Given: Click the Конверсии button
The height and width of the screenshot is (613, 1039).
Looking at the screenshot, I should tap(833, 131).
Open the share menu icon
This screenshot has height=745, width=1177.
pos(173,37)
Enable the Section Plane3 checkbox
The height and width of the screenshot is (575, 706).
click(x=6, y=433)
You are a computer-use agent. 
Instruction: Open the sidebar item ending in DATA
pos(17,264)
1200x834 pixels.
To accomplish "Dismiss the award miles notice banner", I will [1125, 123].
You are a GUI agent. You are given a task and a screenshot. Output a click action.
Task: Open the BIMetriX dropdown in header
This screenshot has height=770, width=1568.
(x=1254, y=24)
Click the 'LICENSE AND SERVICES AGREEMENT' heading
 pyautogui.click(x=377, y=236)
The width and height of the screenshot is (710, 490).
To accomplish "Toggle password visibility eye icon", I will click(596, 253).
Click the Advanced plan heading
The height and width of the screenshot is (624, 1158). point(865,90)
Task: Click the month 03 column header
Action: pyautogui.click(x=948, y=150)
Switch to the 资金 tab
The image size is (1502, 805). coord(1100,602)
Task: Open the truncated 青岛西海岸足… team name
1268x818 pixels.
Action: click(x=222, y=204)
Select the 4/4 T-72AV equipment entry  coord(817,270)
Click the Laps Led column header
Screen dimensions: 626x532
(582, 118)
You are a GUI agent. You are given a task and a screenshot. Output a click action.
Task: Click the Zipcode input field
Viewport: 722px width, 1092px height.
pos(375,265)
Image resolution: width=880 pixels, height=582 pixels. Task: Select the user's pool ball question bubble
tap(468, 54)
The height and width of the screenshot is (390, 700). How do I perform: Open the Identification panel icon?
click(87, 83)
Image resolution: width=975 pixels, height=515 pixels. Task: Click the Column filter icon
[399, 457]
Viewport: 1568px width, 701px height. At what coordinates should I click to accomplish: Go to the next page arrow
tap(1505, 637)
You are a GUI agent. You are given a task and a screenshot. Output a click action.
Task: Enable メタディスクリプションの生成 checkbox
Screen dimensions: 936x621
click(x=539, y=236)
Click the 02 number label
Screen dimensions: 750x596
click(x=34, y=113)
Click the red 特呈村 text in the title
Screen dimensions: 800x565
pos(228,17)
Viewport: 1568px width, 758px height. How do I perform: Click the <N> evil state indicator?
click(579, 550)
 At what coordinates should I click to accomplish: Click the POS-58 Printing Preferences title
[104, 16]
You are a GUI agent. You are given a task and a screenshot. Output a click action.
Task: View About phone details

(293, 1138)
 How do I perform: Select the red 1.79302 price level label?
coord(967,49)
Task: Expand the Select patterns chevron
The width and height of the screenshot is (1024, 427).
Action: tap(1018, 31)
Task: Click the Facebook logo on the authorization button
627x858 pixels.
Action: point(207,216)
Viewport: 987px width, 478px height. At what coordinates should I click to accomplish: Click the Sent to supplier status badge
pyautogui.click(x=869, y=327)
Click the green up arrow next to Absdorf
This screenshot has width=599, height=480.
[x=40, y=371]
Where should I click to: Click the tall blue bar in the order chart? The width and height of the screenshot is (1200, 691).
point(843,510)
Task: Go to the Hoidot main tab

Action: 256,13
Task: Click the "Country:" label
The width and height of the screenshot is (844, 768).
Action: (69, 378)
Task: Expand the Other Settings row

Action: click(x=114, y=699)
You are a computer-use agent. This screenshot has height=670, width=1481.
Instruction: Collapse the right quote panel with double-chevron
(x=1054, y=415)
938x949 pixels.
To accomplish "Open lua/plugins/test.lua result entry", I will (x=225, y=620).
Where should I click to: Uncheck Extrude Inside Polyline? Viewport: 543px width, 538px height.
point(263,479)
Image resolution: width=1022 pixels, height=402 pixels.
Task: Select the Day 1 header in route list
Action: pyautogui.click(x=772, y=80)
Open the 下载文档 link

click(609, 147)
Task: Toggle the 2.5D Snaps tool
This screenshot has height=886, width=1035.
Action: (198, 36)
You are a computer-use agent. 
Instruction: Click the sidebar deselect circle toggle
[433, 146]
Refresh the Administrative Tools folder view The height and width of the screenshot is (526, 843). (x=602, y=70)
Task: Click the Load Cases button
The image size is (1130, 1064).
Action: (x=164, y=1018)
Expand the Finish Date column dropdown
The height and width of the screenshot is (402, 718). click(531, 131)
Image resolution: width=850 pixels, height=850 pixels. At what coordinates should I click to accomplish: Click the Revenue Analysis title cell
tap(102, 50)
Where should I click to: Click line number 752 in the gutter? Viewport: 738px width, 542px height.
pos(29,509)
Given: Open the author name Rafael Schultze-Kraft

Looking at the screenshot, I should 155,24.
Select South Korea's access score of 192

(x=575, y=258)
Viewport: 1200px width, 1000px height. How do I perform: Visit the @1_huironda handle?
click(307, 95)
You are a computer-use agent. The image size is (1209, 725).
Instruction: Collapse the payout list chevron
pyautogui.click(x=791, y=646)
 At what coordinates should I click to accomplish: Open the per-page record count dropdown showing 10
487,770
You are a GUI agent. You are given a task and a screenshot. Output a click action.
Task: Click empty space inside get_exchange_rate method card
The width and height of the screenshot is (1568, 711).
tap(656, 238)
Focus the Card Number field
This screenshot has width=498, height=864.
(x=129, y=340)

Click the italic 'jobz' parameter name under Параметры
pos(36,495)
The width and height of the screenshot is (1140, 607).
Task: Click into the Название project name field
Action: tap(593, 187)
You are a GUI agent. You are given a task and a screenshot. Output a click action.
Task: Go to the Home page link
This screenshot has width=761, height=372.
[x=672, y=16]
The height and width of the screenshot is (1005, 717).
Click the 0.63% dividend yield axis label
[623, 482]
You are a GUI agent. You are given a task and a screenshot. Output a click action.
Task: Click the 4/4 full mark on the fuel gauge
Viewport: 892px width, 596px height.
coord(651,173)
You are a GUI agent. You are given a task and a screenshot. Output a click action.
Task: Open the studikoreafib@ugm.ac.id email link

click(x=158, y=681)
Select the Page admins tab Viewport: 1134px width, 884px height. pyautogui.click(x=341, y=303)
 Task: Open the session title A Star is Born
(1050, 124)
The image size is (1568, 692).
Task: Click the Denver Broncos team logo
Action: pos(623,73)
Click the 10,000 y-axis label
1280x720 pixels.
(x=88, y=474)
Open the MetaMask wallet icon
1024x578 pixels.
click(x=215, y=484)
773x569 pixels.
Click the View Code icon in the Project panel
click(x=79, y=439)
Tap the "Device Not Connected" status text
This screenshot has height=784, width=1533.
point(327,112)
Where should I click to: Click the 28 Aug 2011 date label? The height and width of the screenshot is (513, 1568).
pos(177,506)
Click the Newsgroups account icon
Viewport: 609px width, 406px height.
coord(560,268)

**Goal of the exercise:**
Beginning with the line above that contains "Click the Advanced plan heading", copy each line exactly up to and including the line that contains "Click the 02 number label", and go no further.

**Solution for this problem:**
Click the Advanced plan heading
The height and width of the screenshot is (624, 1158). point(865,90)
Task: Click the month 03 column header
Action: pyautogui.click(x=948, y=150)
Switch to the 资金 tab
The image size is (1502, 805). coord(1100,602)
Task: Open the truncated 青岛西海岸足… team name
1268x818 pixels.
Action: click(x=222, y=204)
Select the 4/4 T-72AV equipment entry  coord(817,270)
Click the Laps Led column header
Screen dimensions: 626x532
(582, 118)
You are a GUI agent. You are given a task and a screenshot. Output a click action.
Task: Click the Zipcode input field
Viewport: 722px width, 1092px height.
pos(375,265)
Image resolution: width=880 pixels, height=582 pixels. Task: Select the user's pool ball question bubble
tap(468, 54)
The height and width of the screenshot is (390, 700). How do I perform: Open the Identification panel icon?
click(87, 83)
Image resolution: width=975 pixels, height=515 pixels. Task: Click the Column filter icon
[399, 457]
Viewport: 1568px width, 701px height. At what coordinates should I click to accomplish: Go to the next page arrow
tap(1505, 637)
You are a GUI agent. You are given a task and a screenshot. Output a click action.
Task: Enable メタディスクリプションの生成 checkbox
Screen dimensions: 936x621
click(x=539, y=236)
Click the 02 number label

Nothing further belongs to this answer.